Since nothing can really change in my life (I need this job to survive with all the travel, long hours and sedentariness)---the only thing that can really change (and needs to change) is the way I eat. Ornish is right about this.

But there is something that just makes me feel very unsettled about these health Gurus like Ornish and Andy Weil. What I find so unsettling about both of them is the way they advocate a certain amount of personal piety but do not ever examine the larger picture that creates the need for the personal piety.

Ornish acknowledges his friends in the back of the book: it reads like a Whose
Who from Bono to Bill Clinton. Tony Robbins is even in there---and if there was ever a Guru of personal self indulgence with no hint of social responsibility it would be Tony Robbins. The impression is that this lifestyle is for the elite; and in fact, it is mostly the middle to upper classes who have the economic privilege to be able to spend the time and energy it takes to become healthy. You don't see many low wage workers from McDonald's entering Ornish's program at the Cleveland Clinic. Alternative heart disease treatment is for the well educated monied class. The rest of us take a pill and go back to work with the endless hours, low pay and fast food drive-thrus.
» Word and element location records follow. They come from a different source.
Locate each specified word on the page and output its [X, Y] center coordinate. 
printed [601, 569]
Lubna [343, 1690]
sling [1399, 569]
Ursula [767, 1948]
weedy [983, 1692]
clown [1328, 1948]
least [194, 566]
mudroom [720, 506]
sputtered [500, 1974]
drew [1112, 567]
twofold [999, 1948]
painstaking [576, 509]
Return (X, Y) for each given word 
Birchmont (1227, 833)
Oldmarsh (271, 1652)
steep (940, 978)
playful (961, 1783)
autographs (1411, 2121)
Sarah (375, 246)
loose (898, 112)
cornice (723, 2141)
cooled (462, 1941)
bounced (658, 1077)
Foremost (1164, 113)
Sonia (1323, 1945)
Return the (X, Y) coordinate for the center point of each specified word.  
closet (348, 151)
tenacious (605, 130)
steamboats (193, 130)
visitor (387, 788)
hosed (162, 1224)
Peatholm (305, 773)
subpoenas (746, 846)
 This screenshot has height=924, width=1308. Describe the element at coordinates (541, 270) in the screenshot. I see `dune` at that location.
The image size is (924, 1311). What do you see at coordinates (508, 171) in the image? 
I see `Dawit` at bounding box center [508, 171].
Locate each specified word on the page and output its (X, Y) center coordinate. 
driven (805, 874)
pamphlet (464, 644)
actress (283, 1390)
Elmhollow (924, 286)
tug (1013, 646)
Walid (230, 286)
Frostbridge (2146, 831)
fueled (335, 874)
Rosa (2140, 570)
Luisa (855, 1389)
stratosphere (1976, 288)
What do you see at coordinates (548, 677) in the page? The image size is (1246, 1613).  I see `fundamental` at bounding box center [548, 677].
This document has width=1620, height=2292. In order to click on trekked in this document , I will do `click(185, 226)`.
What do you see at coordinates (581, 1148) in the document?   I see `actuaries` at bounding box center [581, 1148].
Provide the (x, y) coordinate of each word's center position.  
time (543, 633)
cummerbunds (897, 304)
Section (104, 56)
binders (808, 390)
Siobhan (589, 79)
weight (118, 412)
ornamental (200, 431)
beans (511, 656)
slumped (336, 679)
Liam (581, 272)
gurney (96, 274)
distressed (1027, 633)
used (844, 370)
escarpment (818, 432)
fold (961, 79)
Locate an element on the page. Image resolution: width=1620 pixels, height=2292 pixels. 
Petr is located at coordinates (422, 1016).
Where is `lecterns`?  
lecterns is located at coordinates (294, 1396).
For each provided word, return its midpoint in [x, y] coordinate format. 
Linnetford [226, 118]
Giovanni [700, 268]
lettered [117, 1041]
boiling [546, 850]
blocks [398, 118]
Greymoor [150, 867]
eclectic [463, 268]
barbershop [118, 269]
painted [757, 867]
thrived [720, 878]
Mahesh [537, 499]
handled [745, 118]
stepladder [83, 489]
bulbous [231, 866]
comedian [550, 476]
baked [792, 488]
It is too easy to sit back and blame the lazy American for being fat and not caring about his/her health. Screw that: the American Working Class are working too hard to provide for their families to pay attention to taking care of themselves. And the choices offered are easy, unhealthy but time saving. And time is the one thing the American Working Class does not have.

And so that leads me to this question: What is more important for the health of a population: an Active Government that is interested in the health of its citizens (think Norway or Cuba) or the Personal Piety of the democratic masses (think Ornish and Weil)? I would argue that the Government is more important.

Something to think about. In the meantime, time to start eating oatmeal and broccoli.